Background
Gastrostomy tube (G‐tube) placement is a long‐term alternative to oral or nasogastric feeding for premature infants who cannot safely feed orally or need supplemental nutrition for adequate growth.
Methods
We compared daily weight changes for G‐tube infants 14 and 30 days preplacement and postplacement, excluding the first 7 days post–G‐tube insertion. Infants <37 weeks of gestation without major congenital anomalies and discharged from 327 United States neonatal intensive care units (2004–2013) were included. Incidence of in‐hospital outcomes including hypoxic ischemic encephalopathy, intraventricular hemorrhage grade 3 or 4, necrotizing enterocolitis, and patent ductus arteriosus ligation was examined.
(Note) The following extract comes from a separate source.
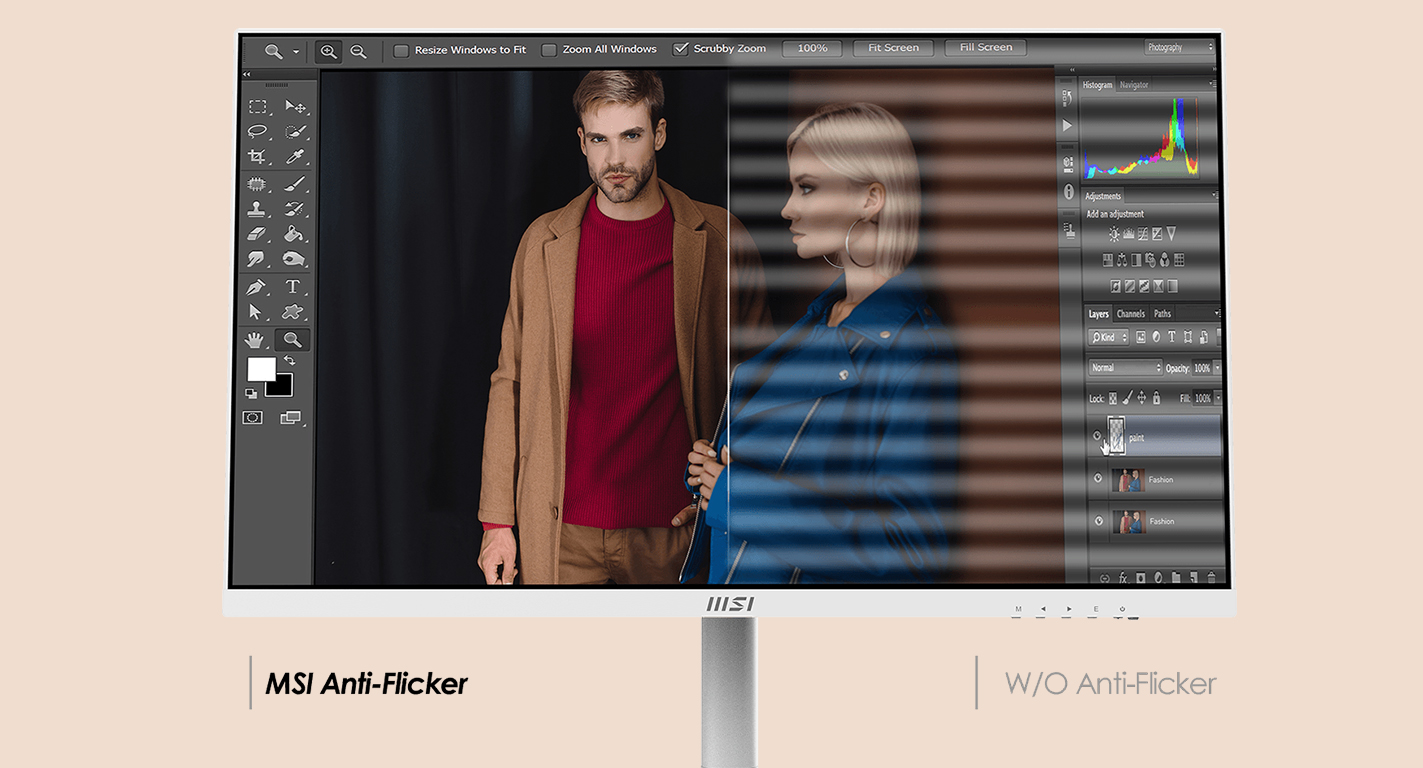Click the white foreground color swatch
The height and width of the screenshot is (768, 1423).
click(260, 369)
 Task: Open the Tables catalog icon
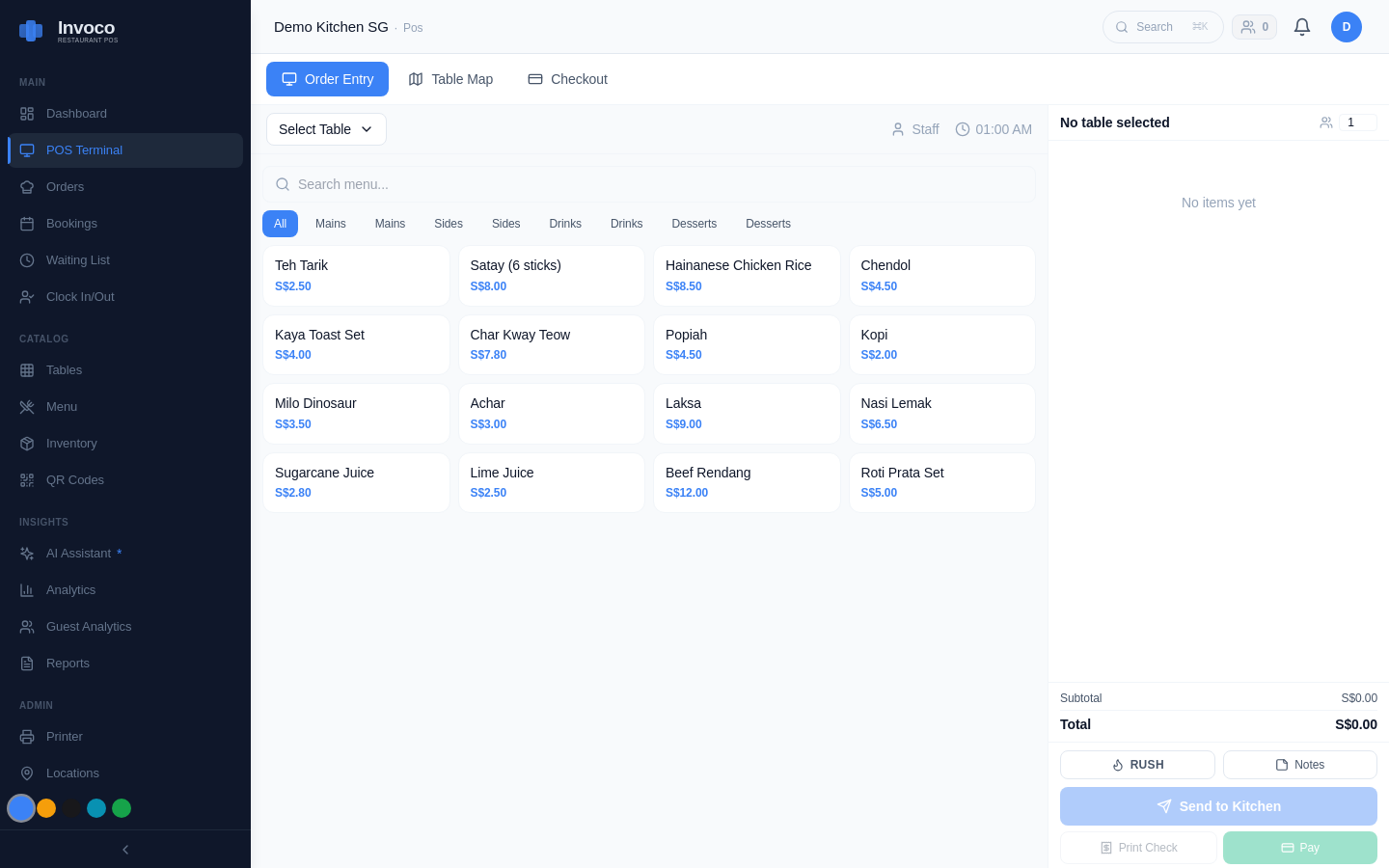click(27, 369)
Additionally, we estimated a treatment effect model in which infants with a G‐tube were matched 1:1 to untreated controls based on propensity scores; main outcome was the average treatment effect (weight gain) for treated infants during the 7, 14, or 30 days immediately prior to discharge.
Results
Of 329,254 infants, 1393 (0.4%) received a G‐tube, increasing from 0.2% in 2004 to 0.6% in 2013. Daily weight gain was significantly less during days 8–14 postplacement compared with 14 days preplacement but was similar between 30 days preplacement and 8–30 days postplacement. After matching, G‐tube infant weight gain during the 7 days predischarge was less than among controls, but there was no difference in weight gain between treated and control patients for 14 days and 30 days predischarge.
Conclusions
The prevalence of G‐tube placement has increased. G‐tube use in infants was not associated with improved short‐term daily weight gain.